Employee Scheduling - Powered by Hourly Sales Data
In this guide, we will focus on using hourly sales trends to use data to refine employee scheduling. See our complete guide to this report: Hourly Sales Report
Sales by Hour Trend Reports
Trend Reporting is a helpful way to analyze averages or see incremental changes over time.
This means that running an Hourly Sales Trend for the last 15 Mondays will show you the average sales over the last 15 Mondays for each hour of the day (or down to 15-minute increments). This is a great tool for making data-driven decisions based on recent trends and your actual performance:
This report shows an average across 7 recent Mondays, with the average covers served per 15 minute increment. In the graph, you can toggle between the individual Mondays or see the average graphed.
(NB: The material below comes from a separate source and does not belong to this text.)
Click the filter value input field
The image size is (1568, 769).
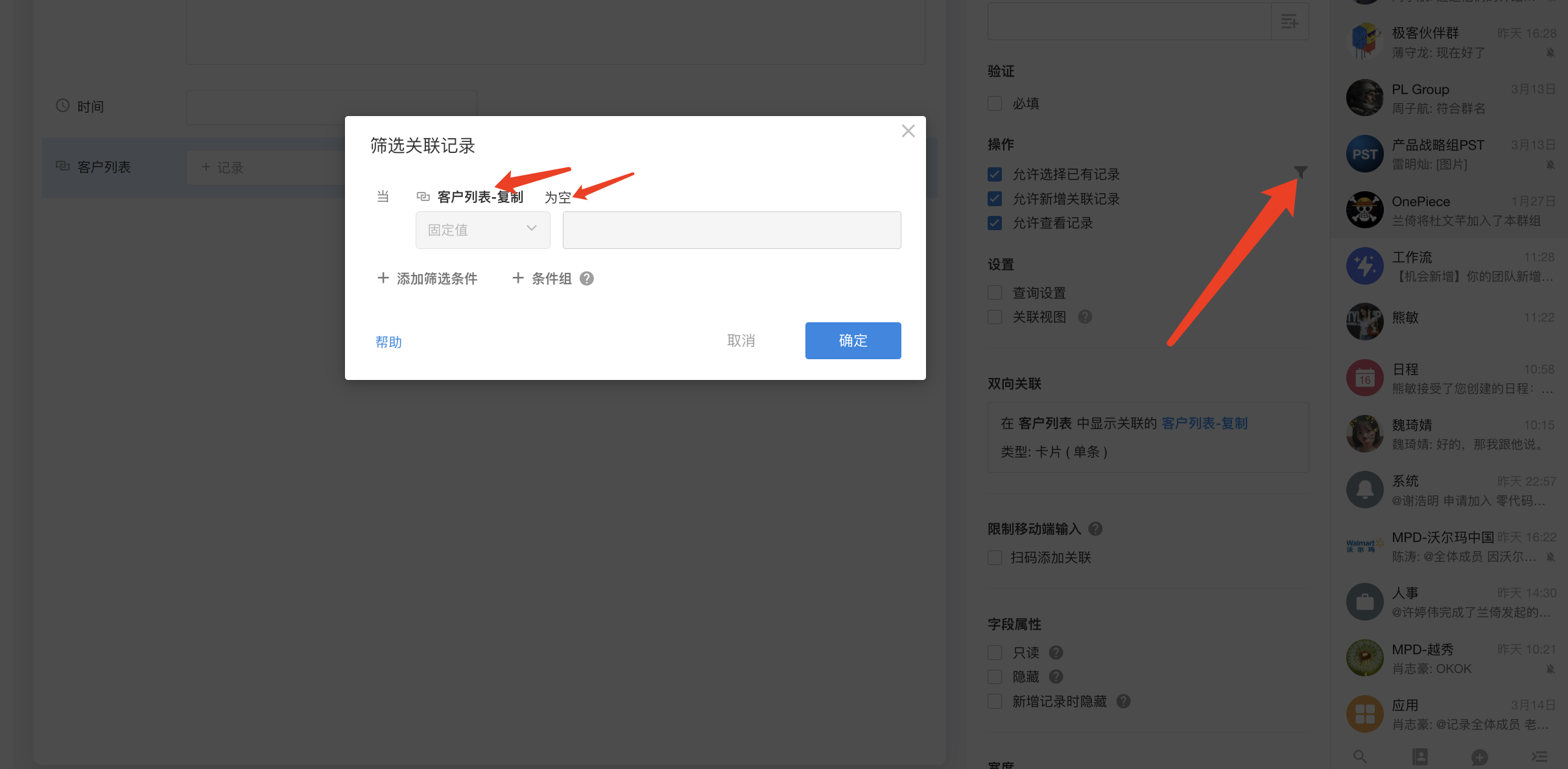coord(731,230)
The table displays the performance of each Monday and an average for the group of Mondays:
What's Relevant?
Use the drop-down to switch between metrics.
- If you're working on Server schedules, see how many guests come in by selecting Covers or how many tables are coming in by selecting Checks.
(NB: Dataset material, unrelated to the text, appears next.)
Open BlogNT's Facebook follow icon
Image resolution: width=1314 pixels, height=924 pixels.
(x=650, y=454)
- For Bartenders or Cooks, look at the Item Quantity to see how many items are being ordered throughout the day.
Using Sales Trends - Scheduling and More!
This report showing a trend of covers or checks is a great way to understand demand - how many guests or tables are active in the included time intervals - to determine the best in and out times for staggered shifts, for example. This can also be used to evaluate operating hours to ensure you are open when demand is high and aren't staying open later than demand justifies.
Reference Often
Look for peaks and valleys in your sales or guest volume. Consider bringing on more employees for short shifts at peak times and stagger employees' start and end times to reduce staffing during the valleys.
Pin this report to your dashboard or schedule it to email regularly so your schedules are always founded in data - the data will change as you make operational changes!